7. Shares are held by Maurice Marciano Special Exempt Trust, of which the reporting person has sole investment power.
8. Shares are held by MM CRUT, LLC.
9. Shares are held by Maurice Marciano Charitable Remainder Unitrust II, of which the reporting person is the sole trustee and lifetime beneficiary.
10. Shares are held by G2 Trust, of which the reporting person is sole trustee. The reporting person disclaims beneficial ownership of these shares, except to the extent of the reporting person's pecuniary interest therein.

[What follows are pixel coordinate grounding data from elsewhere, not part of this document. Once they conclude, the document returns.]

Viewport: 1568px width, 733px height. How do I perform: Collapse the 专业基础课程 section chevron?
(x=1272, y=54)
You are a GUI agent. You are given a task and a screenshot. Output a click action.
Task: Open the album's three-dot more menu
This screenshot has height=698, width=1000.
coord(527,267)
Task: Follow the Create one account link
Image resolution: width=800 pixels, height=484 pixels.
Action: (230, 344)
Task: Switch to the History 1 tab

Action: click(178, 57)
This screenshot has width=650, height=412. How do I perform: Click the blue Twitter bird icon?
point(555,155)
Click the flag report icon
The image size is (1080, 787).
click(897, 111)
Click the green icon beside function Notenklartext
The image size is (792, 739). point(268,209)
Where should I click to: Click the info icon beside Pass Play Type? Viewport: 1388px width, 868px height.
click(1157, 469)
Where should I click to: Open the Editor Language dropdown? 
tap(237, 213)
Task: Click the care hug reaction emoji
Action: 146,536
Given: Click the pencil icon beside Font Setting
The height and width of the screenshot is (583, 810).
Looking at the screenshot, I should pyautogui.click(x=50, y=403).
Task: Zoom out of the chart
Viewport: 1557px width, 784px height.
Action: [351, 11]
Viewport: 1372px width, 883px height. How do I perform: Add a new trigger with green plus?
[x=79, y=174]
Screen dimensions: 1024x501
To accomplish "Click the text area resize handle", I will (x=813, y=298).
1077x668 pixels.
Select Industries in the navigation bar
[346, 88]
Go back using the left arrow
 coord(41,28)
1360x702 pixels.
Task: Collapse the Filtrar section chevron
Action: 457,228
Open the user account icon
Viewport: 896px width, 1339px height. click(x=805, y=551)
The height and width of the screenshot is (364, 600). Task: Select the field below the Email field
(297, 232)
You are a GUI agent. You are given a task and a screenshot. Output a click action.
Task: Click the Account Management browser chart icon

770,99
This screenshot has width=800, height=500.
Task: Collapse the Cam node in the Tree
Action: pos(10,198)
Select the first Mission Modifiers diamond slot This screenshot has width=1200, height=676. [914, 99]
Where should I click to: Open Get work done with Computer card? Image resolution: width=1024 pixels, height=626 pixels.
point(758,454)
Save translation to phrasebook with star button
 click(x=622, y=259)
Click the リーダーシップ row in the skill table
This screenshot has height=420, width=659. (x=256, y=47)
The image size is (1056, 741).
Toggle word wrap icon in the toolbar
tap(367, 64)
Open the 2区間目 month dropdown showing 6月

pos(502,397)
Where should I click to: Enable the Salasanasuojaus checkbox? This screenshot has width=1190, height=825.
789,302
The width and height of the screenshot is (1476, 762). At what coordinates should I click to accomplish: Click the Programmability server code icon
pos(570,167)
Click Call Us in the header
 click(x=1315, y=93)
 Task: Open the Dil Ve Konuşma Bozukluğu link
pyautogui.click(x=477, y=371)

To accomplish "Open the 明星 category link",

11. Shares are held by Exempt G2 Trust, of which the reporting person is sole trustee. The reporting person disclaims beneficial ownership of these shares, except to the extent of the reporting person's pecuniary interest therein.
Remarks:
/s/ Jason T. Miller (Attorney-in-fact) 02/06/2019
** Signature of Reporting Person Date
Reminder: Report on a separate line for each class of securities beneficially owned directly or indirectly.
* If the form is filed by more than one reporting person, see Instruction 4 (b)(v).
** Intentional misstatements or omissions of facts constitute Federal Criminal Violations See 18 U.S.C. 1001 and 15 U.S.C. 78ff(a).
Note: File three copies of this Form, one of which must be manually signed. If space is insufficient, see Instruction 6 for procedure.